> _PROBLEM TO WORK ON_
Write the data below out in full, exactly as it stands.

[[ EXTRACTED MATERIAL, beginning ]]

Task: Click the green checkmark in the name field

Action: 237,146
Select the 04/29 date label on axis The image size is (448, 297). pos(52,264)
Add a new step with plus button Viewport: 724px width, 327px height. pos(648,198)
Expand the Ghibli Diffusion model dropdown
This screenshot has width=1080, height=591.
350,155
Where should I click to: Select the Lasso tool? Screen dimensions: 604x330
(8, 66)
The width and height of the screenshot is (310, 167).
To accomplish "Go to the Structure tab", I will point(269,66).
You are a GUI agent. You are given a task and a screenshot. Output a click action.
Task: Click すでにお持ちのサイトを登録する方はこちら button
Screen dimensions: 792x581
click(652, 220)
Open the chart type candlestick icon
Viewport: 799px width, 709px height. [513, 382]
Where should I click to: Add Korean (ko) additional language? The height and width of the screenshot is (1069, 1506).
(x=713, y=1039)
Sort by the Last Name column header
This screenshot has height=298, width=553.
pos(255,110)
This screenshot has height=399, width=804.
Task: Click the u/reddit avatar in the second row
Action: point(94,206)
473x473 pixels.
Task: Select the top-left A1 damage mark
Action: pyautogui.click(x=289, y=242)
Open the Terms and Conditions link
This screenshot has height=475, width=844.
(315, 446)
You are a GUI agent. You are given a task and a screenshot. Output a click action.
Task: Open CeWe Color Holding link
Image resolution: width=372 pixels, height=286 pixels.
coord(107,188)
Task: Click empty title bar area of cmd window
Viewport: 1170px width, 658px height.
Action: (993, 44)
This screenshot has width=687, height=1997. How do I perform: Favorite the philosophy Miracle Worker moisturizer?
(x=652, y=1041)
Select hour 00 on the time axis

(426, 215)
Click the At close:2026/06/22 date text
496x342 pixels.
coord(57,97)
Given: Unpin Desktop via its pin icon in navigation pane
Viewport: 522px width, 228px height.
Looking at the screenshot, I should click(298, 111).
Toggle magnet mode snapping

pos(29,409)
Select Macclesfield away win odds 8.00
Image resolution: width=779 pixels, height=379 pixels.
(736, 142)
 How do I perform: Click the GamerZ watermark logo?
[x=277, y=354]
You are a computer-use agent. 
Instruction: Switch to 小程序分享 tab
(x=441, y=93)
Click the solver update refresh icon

[[ EXTRACTED MATERIAL, end ]]

> _EXERCISE SOLUTION_
Task: Click the green checkmark in the name field

Action: 237,146
Select the 04/29 date label on axis The image size is (448, 297). pos(52,264)
Add a new step with plus button Viewport: 724px width, 327px height. pos(648,198)
Expand the Ghibli Diffusion model dropdown
This screenshot has width=1080, height=591.
350,155
Where should I click to: Select the Lasso tool? Screen dimensions: 604x330
(8, 66)
The width and height of the screenshot is (310, 167).
To accomplish "Go to the Structure tab", I will point(269,66).
You are a GUI agent. You are given a task and a screenshot. Output a click action.
Task: Click すでにお持ちのサイトを登録する方はこちら button
Screen dimensions: 792x581
click(652, 220)
Open the chart type candlestick icon
Viewport: 799px width, 709px height. [513, 382]
Where should I click to: Add Korean (ko) additional language? The height and width of the screenshot is (1069, 1506).
(x=713, y=1039)
Sort by the Last Name column header
This screenshot has height=298, width=553.
pos(255,110)
This screenshot has height=399, width=804.
Task: Click the u/reddit avatar in the second row
Action: point(94,206)
473x473 pixels.
Task: Select the top-left A1 damage mark
Action: pyautogui.click(x=289, y=242)
Open the Terms and Conditions link
This screenshot has height=475, width=844.
(315, 446)
You are a GUI agent. You are given a task and a screenshot. Output a click action.
Task: Open CeWe Color Holding link
Image resolution: width=372 pixels, height=286 pixels.
coord(107,188)
Task: Click empty title bar area of cmd window
Viewport: 1170px width, 658px height.
Action: (993, 44)
This screenshot has width=687, height=1997. How do I perform: Favorite the philosophy Miracle Worker moisturizer?
(x=652, y=1041)
Select hour 00 on the time axis

(426, 215)
Click the At close:2026/06/22 date text
496x342 pixels.
coord(57,97)
Given: Unpin Desktop via its pin icon in navigation pane
Viewport: 522px width, 228px height.
Looking at the screenshot, I should click(298, 111).
Toggle magnet mode snapping

pos(29,409)
Select Macclesfield away win odds 8.00
Image resolution: width=779 pixels, height=379 pixels.
(736, 142)
 How do I perform: Click the GamerZ watermark logo?
[x=277, y=354]
You are a computer-use agent. 
Instruction: Switch to 小程序分享 tab
(x=441, y=93)
Click the solver update refresh icon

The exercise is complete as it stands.